In Katrina aftermath, State Farm went out of its way to avoid paying claims
In what could well end up becoming the first in a number of similar legal defeats for State Farm insurance, a federal jury in Mississippi has charged the company with fraud relating to a 2005 claim made in the aftermath of Hurricane Katrina.
As ABC News first reported in 2006, two former State Farm
employees, the Rigby sisters, came forward with accusations of
having witnessed an epidemic of fraud at the company’s offices in
Biloxi and Gulfport. According to the two, company supervisors
instructed staff to “bury” or modify damage reports to avoid
payouts.
Even worse, the claim which was the subject of the recent court
case had been hidden in a special file with a note reading "Put
in Wind File. DO NOT Pay Bill. DO NOT discuss."

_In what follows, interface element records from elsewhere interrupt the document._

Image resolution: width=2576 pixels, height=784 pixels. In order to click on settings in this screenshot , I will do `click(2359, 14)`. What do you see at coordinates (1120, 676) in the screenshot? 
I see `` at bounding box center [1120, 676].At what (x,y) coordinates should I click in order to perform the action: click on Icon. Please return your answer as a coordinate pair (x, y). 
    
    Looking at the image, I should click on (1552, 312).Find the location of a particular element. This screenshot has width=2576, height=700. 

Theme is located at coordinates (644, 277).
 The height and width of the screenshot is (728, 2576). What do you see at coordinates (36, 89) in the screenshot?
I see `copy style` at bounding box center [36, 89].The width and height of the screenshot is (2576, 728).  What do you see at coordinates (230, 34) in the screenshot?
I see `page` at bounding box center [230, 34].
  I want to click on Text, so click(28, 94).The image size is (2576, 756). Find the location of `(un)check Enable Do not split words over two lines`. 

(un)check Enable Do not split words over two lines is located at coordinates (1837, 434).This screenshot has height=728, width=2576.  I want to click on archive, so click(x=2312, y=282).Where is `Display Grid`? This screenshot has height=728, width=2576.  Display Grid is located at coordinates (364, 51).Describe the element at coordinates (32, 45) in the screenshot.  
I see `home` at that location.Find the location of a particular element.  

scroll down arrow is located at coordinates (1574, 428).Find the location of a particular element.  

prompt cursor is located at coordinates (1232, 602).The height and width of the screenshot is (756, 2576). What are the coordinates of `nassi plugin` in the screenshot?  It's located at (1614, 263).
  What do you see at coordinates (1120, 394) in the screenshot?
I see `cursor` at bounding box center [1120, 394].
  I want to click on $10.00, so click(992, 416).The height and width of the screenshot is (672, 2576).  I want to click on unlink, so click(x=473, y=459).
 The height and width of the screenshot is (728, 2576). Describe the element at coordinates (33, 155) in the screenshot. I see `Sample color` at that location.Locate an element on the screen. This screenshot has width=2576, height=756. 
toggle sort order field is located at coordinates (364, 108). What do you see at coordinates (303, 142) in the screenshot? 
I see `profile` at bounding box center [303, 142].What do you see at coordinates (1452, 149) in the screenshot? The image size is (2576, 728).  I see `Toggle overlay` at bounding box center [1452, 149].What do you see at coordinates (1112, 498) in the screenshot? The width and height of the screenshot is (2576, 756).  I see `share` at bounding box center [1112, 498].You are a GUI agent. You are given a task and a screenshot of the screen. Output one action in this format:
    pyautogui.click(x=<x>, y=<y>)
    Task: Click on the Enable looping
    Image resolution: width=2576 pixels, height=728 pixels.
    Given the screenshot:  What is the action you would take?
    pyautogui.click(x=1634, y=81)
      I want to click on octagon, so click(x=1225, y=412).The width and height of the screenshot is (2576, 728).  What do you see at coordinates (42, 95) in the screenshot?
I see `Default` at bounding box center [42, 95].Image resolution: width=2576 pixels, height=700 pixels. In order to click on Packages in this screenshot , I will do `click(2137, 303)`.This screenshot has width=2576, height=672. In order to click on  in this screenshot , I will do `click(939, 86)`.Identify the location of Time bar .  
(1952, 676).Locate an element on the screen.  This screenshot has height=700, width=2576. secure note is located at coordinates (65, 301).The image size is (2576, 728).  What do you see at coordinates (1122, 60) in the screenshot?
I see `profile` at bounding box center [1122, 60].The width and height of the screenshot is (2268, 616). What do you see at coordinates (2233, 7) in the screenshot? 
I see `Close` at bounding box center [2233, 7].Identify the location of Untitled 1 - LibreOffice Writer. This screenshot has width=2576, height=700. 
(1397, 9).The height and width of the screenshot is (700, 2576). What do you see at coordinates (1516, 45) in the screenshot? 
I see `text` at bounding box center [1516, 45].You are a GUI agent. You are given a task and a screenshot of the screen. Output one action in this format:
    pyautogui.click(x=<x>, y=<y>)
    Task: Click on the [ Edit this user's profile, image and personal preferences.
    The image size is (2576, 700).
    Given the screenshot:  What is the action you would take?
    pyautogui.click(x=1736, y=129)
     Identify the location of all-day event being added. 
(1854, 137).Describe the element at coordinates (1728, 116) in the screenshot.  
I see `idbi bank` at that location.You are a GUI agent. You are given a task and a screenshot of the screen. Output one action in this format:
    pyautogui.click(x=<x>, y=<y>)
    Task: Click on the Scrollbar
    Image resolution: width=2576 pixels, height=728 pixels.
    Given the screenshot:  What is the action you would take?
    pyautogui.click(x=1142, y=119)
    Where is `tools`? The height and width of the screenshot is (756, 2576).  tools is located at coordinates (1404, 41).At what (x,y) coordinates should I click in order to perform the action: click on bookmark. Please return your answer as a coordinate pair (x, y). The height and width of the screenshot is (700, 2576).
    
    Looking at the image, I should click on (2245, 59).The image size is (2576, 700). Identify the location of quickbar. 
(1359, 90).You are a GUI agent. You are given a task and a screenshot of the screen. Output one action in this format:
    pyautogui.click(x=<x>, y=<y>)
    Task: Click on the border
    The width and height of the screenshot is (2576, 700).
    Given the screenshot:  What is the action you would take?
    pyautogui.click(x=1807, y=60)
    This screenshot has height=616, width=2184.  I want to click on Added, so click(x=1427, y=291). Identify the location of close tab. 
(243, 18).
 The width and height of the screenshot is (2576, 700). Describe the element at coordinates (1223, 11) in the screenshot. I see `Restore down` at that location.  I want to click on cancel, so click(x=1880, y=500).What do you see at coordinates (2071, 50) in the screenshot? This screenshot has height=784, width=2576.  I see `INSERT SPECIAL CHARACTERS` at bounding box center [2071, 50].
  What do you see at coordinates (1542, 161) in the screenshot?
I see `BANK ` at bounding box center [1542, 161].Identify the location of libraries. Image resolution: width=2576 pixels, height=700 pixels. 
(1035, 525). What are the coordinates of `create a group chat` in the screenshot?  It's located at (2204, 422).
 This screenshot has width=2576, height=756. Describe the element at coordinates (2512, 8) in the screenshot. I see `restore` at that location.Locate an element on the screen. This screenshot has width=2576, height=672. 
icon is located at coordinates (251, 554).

The recent charges pertain to one single case, in which State Farm
reduced its liability by claiming that damage to a home was caused
by flooding rather than high winds. Evidence provided by the Rigsby
sisters proved that the company filed a false report in order to
avoid paying the homeowner instead of the federal government’s
National Flood Insurance Program (NFIP).
Now, a judge has ordered State Farm to reimburse the NFIP for a sum
of $250,000, and potentially more once additional damages are
determined. The Sun Herald has reported that, though the money
involved may not sound like much, it could set precedent that will
push along a longer list of potential liabilities.
The jury was also shown evidence that a State Farm flood claims
manager, Lecky King, believed that some policyholders were “so
desperate” that they would have said anything to receive a
payout. For their part, the Rigsbys were able to prove that the
insurance company considered Katrina “a water storm,” and
trained its adjusters to enforce that view by influencing
engineering companies and their damage assessments.
Still, considering the widespread damages and the complexities of
the insurance liabilities involved, which can vary depending on
policies, proving further instances of fraud may not be easy.
During this latest case, the jury was presented with evidence of
other nearby homes that, though they were totaled during Hurricane
Katrina, were literally blown away before waters rose.
Hurricane Katrina proved to be the costliest single natural
disaster in US history, killing 238 and causing billions in damage
within the state of Mississippi alone. Following landfall,
officials estimated that some 90% of structures along the state’s
coastline had been leveled by the storm, with a recorded water
surge that was the highest in the history of the US.
Insurance companies faced massive losses following Katrina, which
the Insurance Information Institute reports as the costliest
disaster in the industry’s history. A total of $41.1 billion was
distributed amongst 1.7 million claims, with the state of
Mississippi accounting for one third of losses.